Property of SeaFood Business magazine
By Peter Redmayne
February 01, 2008

This time of year industries typically are taking their pulse and prognosticating what fortunes the New Year will bring. If you sell seafood, this could either be a very good year or a very challenging year, depending upon where you fall in the distribution chain.

Making general observations about an industry that sells scores of species that are hunted and farmed in waters around the world will always be subject to exceptions. Nevertheless, it is still possible to get a look at one very important trend.

First and foremost, seafood isn't going to get any cheaper. Demand is growing faster than supply, which is why prices for a slew of seafood staples keep hitting new historical highs. Pick almost any wild species - cod, pollock, tuna, crab, lobster, halibut, swordfish - and prices keep heading up and up, as buyers from Asia, Europe and North America scramble for product.

Prices for most farmed seafood products have also risen despite continued production increases. But in this case, the culprit is rising production costs, as well as growing demand. The price of fishmeal, almost 90 percent of which is now consumed by the global aquaculture industry, is getting higher and higher, as supplies of industrial fish like sardines and anchovies are fully exploited. Fish farmers that rely on grain-based feeds are also feeling the pinch due to the record-high grain prices, which are largely a result of demand for corn-based 
ethanol fuels. And, of course, oil prices at $100 a barrel makes everything from shipping to packaging more and more expensive.

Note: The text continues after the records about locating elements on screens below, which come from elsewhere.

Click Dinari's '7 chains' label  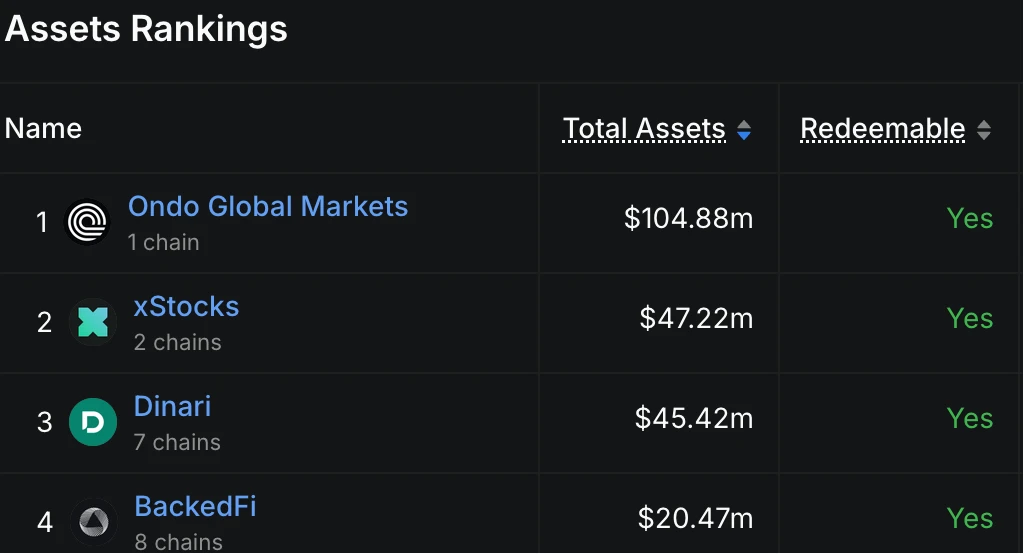click(x=177, y=442)
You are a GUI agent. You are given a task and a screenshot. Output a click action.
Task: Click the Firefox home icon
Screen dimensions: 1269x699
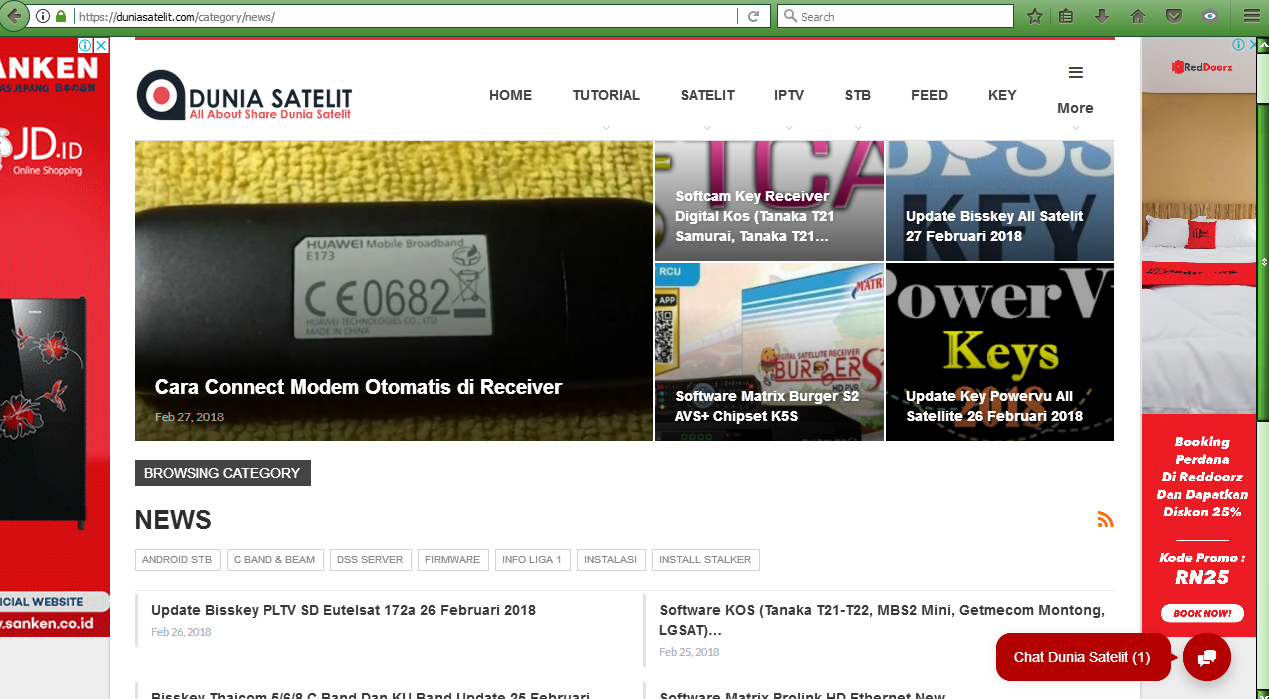coord(1137,16)
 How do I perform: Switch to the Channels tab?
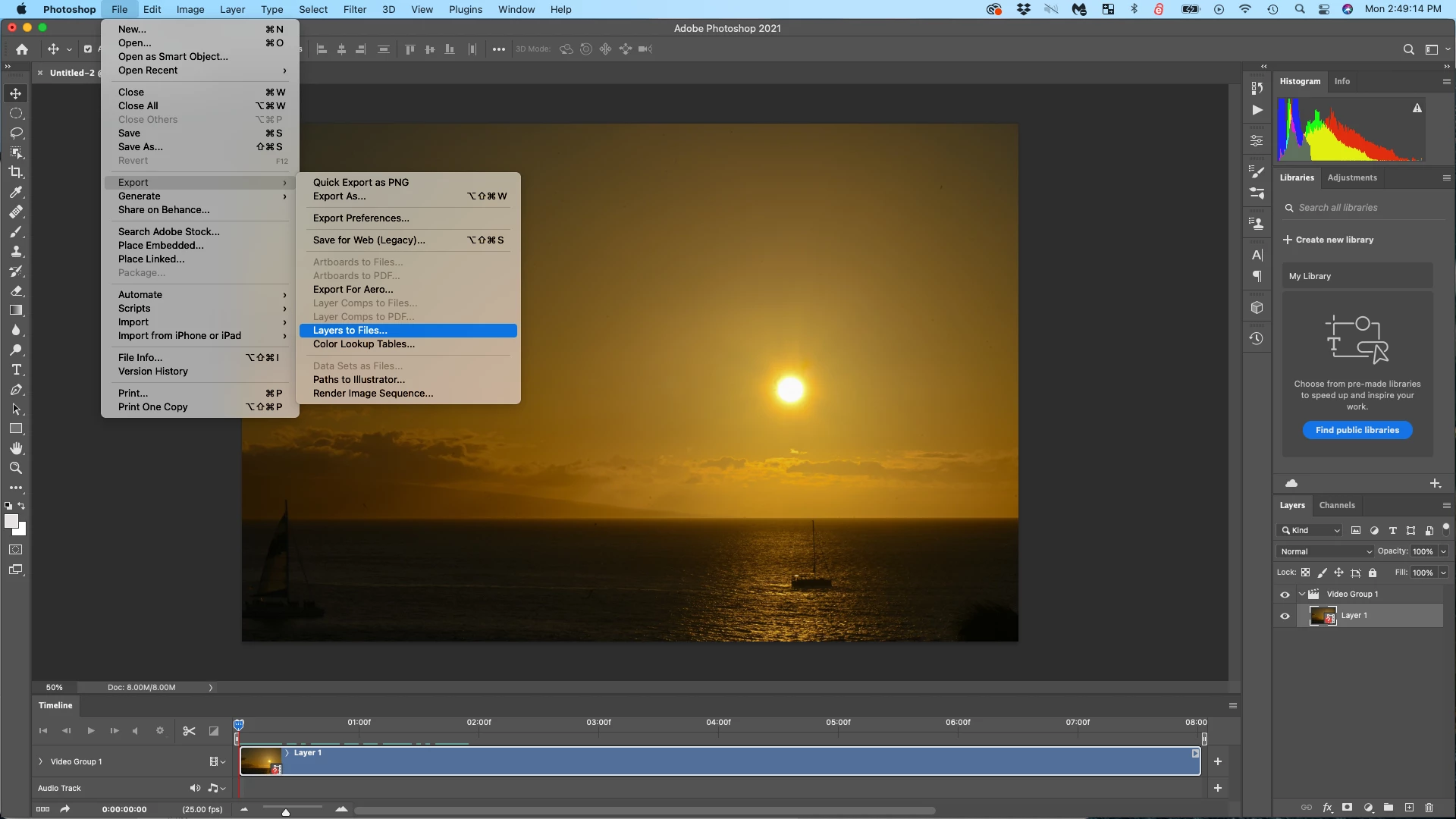1336,505
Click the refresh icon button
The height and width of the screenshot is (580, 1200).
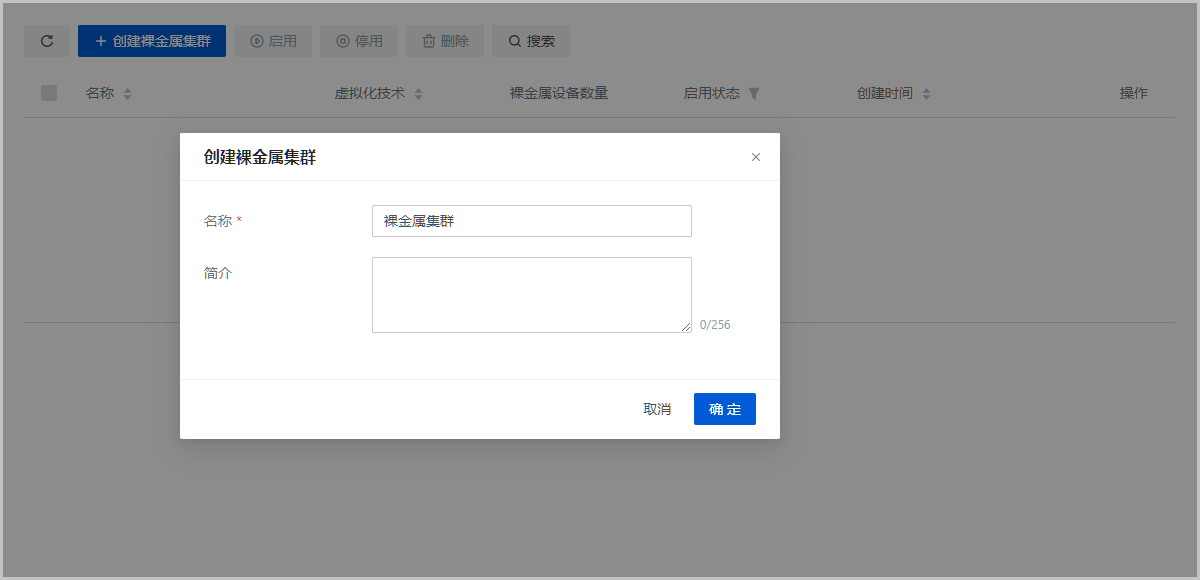pyautogui.click(x=47, y=41)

Although shrimp remains a good value in spite of a recent jump in prices, there are fewer deals out there to get consumers excited and poundage moving. Cheap, small king crab that helped many bottom lines this holiday will probably be history now that Russia has finally gotten serious about stopping poaching (see Top Story, p. 24). And how many cod fillets can a retailer move at $10.99 a pound?

Since seafood is a global commodity, a weak dollar puts U.S. buyers at a distinct disadvantage. Even seafood from China, which supplied $1.6 billion of low-cost seafood to the United States last year, will be getting more expensive. As China's currency gets stronger and stronger (thanks in large part to U.S. government policy), all that cheap labor suddenly isn't so cheap anymore. Chinese processors are known for working on thin margins, but even they have no choice but to raise prices as costs increase. Stronger currency also makes imported seafood more affordable for China's increasingly prosperous middle class, creating still more competition for the world's seafood supply.

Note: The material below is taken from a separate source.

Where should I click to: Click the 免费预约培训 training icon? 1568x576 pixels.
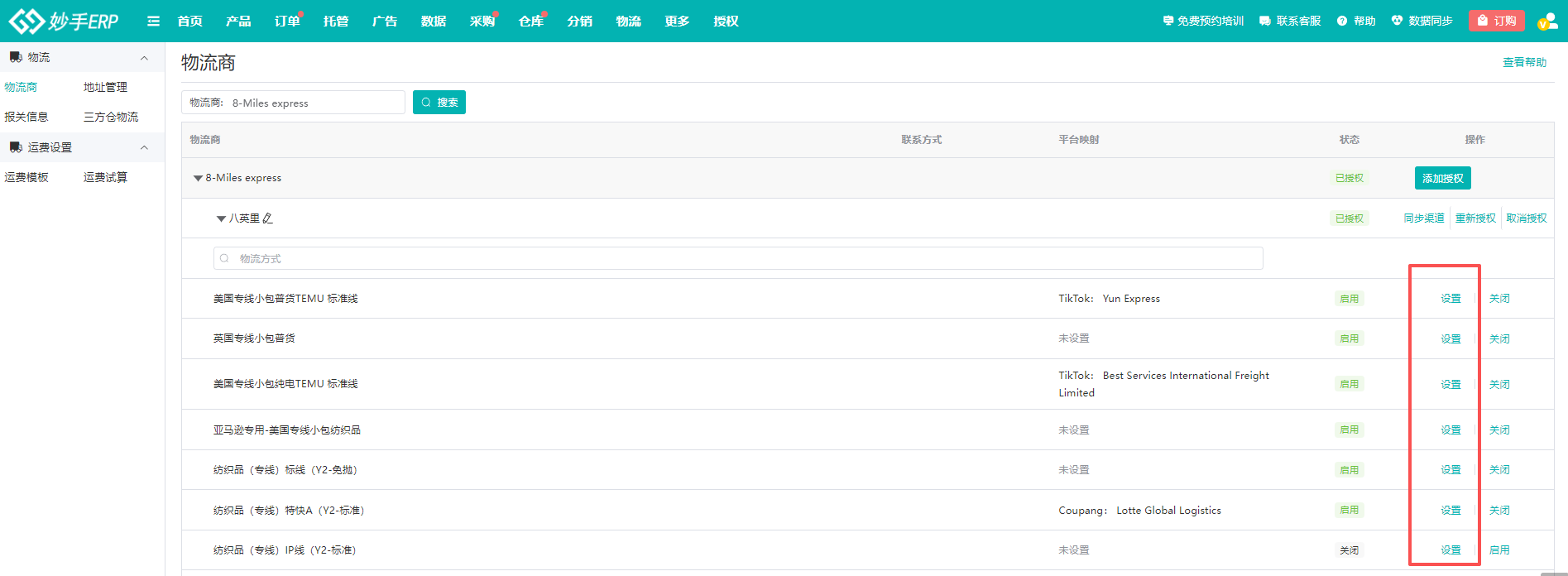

Higher prices mean lower sales volumes, which hurts companies down the supply chain, including distributors, foodservice operators and retailers. One solution is to trim margins to mitigate price increases, but many companies are loath to take such a drastic measure.

Overall, 2008 looks like a seller's market for seafood, good news for primary producers. But if you're a seller in the United States, it could be very challenging, indeed.